▸ Что нужно сделать
1/ Что, согласно отрывку о живописи Ге, соответствует его идеалу в живописи?
2/ Напишите продолжение отрывка о живописи Ге, начиная сразу после его последнего предложения.

▸ Отрывок из текста
⟨

Ге осмыслял неудачу картин на темы русской истории, осмыслял, понятно, по-своему; нам, конечно, теперь виднее, но ему дороже. Уже после этих картин он читал исторические труды, сопоставлял то, что находил в них, со своими идеалами, желаниями и возможностями. Он пришел к тому, что не исторические факты, как бы занимательны и многозначительны они ни были, но философия истории соответствует его идеалу в живописи. Он относил это целиком к России, то есть полагал, что именно русскому зрителю необходима философия истории, выраженная средствами живописи, и даже противопоставлял русского зрителя западному.
Вся живопись Ге – это скорбь о человечестве, забывшем про любовь к ближнему, про необходимость жертвовать собой, своим во имя счастья других, скорбь о человечестве, торгующем и предающем. Вся живопись – попытка вернуть человечеству идеал, будь то Иисус Христос или Петр Великий.

⟩

Исходные строки:
⟨

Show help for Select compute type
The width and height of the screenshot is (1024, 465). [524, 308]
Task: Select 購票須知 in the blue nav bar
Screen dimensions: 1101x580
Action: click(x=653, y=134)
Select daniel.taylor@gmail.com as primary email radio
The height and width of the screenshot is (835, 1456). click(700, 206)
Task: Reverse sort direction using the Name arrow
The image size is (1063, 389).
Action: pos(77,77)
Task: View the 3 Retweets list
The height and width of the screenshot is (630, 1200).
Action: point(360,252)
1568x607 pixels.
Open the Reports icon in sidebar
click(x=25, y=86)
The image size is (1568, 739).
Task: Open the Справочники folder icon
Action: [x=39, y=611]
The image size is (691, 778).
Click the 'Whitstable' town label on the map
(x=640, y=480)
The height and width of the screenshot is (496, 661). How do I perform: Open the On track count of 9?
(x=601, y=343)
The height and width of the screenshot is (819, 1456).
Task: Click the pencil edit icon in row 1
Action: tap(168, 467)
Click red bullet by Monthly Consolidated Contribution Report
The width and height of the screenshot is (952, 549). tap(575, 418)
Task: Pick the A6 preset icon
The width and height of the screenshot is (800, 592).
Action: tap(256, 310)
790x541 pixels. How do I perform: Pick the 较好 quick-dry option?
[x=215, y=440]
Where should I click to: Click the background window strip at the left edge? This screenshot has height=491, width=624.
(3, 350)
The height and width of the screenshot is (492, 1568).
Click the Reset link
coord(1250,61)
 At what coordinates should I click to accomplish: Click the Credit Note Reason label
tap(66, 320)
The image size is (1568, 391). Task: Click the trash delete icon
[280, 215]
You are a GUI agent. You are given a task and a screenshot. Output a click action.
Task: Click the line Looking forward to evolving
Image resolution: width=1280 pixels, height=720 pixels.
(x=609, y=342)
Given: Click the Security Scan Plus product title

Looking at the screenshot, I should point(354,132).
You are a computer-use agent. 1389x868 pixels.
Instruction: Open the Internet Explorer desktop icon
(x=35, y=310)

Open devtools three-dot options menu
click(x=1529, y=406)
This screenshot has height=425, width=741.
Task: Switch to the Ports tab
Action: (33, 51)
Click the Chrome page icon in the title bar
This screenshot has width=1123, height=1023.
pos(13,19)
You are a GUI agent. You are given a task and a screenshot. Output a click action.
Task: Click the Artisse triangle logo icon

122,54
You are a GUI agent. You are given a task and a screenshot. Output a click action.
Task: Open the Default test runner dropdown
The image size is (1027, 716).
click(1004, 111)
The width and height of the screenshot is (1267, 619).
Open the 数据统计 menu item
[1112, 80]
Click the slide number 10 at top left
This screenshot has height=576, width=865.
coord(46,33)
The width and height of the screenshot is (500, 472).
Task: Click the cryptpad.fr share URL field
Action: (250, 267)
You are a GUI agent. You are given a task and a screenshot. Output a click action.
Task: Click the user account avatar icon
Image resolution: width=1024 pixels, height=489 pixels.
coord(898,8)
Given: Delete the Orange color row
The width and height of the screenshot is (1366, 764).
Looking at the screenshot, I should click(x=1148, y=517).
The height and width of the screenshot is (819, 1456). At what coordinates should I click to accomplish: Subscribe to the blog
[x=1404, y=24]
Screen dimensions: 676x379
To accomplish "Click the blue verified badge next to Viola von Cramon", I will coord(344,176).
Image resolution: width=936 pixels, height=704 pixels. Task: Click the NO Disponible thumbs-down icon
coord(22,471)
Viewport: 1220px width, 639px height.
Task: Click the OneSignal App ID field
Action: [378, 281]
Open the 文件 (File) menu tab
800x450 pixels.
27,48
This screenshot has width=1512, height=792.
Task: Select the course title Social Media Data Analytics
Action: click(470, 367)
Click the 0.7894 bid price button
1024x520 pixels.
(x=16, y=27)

⟩

▸ Ответы к заданию
1/ Философия истории, а не исторические факты.

2/
Теперь, в трудное время, в канун восьмидесятых годов, когда русская жизнь поставила перед всеми – перед народовольцами и Черниговским дворянским собранием, перед Салтыковым-Щедриным и Глебом Успенским, Львом Толстым и Гаршиным, перед Мусоргским и передвижниками – жгучие, мучительные вопросы и требовала их решения, Ге пришел к мысли, что задача художника не отсылать зрителя к прошлому, к сценам из времен Екатерины, Бориса Годунова и патриарха Никона, а откристаллизовать нечто главное в тысячелетнем развитии человечества, откристаллизовать философию истории и предложить человечеству для его исправления.
И перебирая в уме века и тысячелетия, Ге вернулся к тому, к чему пришел когда-то в Италии, – к Евангелию, истории жизни и смерти Христа, принесшего себя в жертву людям.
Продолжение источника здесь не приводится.